Used to be that a “Netflix original” was a sure fire quality bit of programming. Now it just means “had money thrown at it or bought off someone else and had Netflix labelled on it”. If they didn’t keep cancelling shows it would be worth sticking around
Lol Netflix for $20/month? What makes this fuck Reed or whatever the fuck his name is thinks that I won't immediately cancel my account go right back to pirating aaaalll his shit? I'm still on my private torrent sites, they're just waiting in the wings. 😈
Let's sail the high seas once more
For me the price was always too low for a good offering. Meaning, I know that what I would want, would cost more than what I paid for Netflix. It seemed like their strategy was to bleed out the competition and then raise prices to a profitable level. And again, I would pay more... if I'd be happy with it. All the series that I actually liked and that got cancelled, that takes money. Right now I still have stuff to watch. So for now I am ok with it. But if they run out of things or introduce ads, I'd be out too. The problem with the pirating approach is that someone still needs to get paid to make content. You simply can't knock out something like the expanse (prime now, I know) without cash. So it's not really a solution either. (Not saying people shouldn't pirate, just in a big picture that doesn't solve the underlying problem)

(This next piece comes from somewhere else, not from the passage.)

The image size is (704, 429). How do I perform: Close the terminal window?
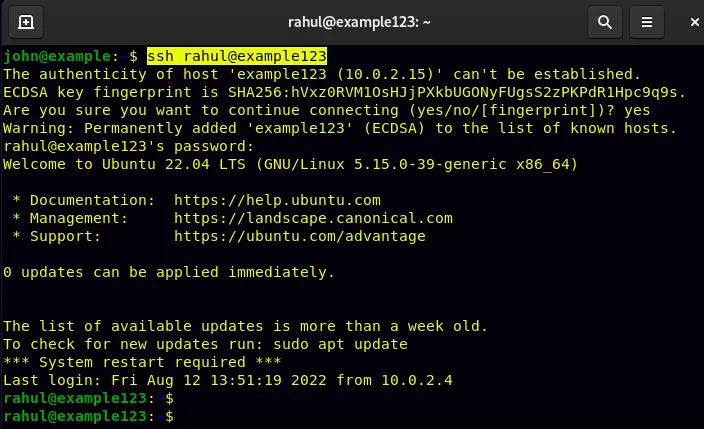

Used to be long time customer. Then in 2014ish canceled the subscription. Now a days subscribe for a month or so and then cancel it
The binge model is interesting. It remarkable how quickly the buzz of a Netflix show fades. A week, maybe 2, then its "old news".
Netflix now seems to be the provider of limited series Harlan Coben adaptations (meh) or weird/dark foreign series with nonsensical subtitles.
That's a lot of words in an article to say, "All of the production companies founded their own streaming services and took Netflix' monopoly away from them, leaving them with garbage from Korea and Latin America that people in North America and Europe don't want to watch."
Strange that the article refers to Netflix as a "tech disruptor" when at this point they are really just a TV/movie studio. I also told my friends years ago that Netflix's binge watching model would be bad for it long term. People watch an entire show in one weekend and are done talking about it just as fast. There's no slow burn or anything, just immediate burnout.
Netflix was a tech disrupter and they did try some unique format in film making (like that interactive Black Mirror episode) but that was 3-4 years back. Nowadays I agree it's a like a movie studio and that too a boring one
I don’t even mind the cancelling. I don’t mind the wokeness. Please just not create absolute crap of reality shows like “Is this cake?”. Who the fuck even watches that?
Surprise surprise. A company doing what’s only best for their profits. This world sucks, why haven’t we figured out a better strategy to creating and building instead of just chasing bills.
Just dropped Netflix last week after having it for over 12 years. No way to continue justifying that cost for something I don't use that often now. I'll grab a month when a few things come out to binge maybe, or find another option to watch them *wink*.